Aug 30 2016
A new study describes the development of a novel hybrid polymer suitable for producing 3D-printed scaffolds on which living cells can be seeded to create engineered tissues. The ability to use these hybrid polymer spools with easy-to-operate, commercial 3D printers is demonstrated in the study published in 3D Printing and Additive Manufacturing, a peer-reviewed journal from Mary Ann Liebert, Inc., publishers. The article is available free on the 3D Printing and Additive Manufacturing website until September 22, 2016.

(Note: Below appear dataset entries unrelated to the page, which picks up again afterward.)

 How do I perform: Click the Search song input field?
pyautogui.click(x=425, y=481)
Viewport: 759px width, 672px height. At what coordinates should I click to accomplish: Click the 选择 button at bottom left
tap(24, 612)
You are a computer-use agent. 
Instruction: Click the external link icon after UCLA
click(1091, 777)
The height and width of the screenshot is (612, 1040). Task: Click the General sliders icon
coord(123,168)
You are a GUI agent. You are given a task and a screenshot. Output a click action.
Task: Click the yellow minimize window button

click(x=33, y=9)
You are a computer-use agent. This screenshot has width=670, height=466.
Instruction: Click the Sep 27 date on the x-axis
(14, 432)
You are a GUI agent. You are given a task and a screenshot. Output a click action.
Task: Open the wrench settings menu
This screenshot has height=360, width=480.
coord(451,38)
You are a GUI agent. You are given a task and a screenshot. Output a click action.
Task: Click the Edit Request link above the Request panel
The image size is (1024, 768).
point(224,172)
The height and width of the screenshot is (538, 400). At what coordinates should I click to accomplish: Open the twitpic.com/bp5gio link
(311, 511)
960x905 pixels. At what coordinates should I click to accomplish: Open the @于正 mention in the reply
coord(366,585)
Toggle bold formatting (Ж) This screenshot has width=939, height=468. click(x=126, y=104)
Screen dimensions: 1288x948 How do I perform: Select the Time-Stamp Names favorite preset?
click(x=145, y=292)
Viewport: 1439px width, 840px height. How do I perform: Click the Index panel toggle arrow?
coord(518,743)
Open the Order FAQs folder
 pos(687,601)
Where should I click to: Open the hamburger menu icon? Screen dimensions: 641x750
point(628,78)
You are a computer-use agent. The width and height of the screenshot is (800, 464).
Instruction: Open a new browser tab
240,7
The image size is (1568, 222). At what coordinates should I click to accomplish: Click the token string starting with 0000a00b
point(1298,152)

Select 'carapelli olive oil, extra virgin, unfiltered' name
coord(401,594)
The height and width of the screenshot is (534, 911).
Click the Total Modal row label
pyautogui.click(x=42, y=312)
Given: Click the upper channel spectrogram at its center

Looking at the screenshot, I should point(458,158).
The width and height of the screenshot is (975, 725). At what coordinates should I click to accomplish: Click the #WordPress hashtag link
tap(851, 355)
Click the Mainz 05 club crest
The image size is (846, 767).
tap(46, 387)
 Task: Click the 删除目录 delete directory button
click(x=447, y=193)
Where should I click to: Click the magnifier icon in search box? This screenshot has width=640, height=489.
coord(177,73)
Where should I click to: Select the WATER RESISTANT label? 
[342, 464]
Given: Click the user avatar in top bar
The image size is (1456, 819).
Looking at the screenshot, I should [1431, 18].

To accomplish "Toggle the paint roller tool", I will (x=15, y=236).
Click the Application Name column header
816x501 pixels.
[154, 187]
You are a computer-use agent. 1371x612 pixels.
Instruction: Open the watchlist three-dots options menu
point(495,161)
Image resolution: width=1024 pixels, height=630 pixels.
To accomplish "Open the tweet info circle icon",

3D Printing and Additive Manufacturing is the only peer-reviewed journal focused on the rapidly moving field of 3D printing and related technologies. Led by Editor-in-Chief Skylar Tibbits Director, Self-Assembly Lab, MIT, and Founder & Principal, SJET LLC., the Journal explores emerging challenges and opportunities ranging from new developments of processes and materials, to new simulation and design tools, and informative applications and case studies. Published quarterly online with open access options and in print, the Journal spans a broad array of disciplines to address the challenges and discover new breakthroughs and trends within this groundbreaking technology. Tables of content and a sample issue may be viewed on the 3D Printing and Additive Manufacturing website. (CREDIT: ©Mary Ann Liebert, Inc., publishers)
Lucas Albrecht, Stephen Sawyer, and Pranav Soman, Syracuse University, NY, present the methods used to produce polycaprolactone-based polymers and to fabricate scaffolds using a Makerbot 3D Fused Deposition Modelling printer. In the article "Developing 3D Scaffolds in the Field of Tissue Engineering to Treat Complex Bone Defects", the researchers report how they overcame the challenges associated with creating composite polymer spools. The authors incorporated living cells mixed with gelatin hydrogels into the scaffolds and achieved high levels of cell survival. They discuss potential applications of these techniques, including tissue engineering to repair complex bone defects.
"The authors developed hybrid spools using the FDA-approved PCL polymer as the base material and mixing in poly-l-lactic acid or hydroxyapatite particles, and demonstrated the compatibility of these hybrid polymer spools with a readily accessible, commercial 3D printer to fabricate scaffolds capable of supporting the growth of live cells," says Editor-in-Chief Skylar Tibbits, Director, Self-Assembly Lab, MIT, and Founder & Principal, SJET LLC.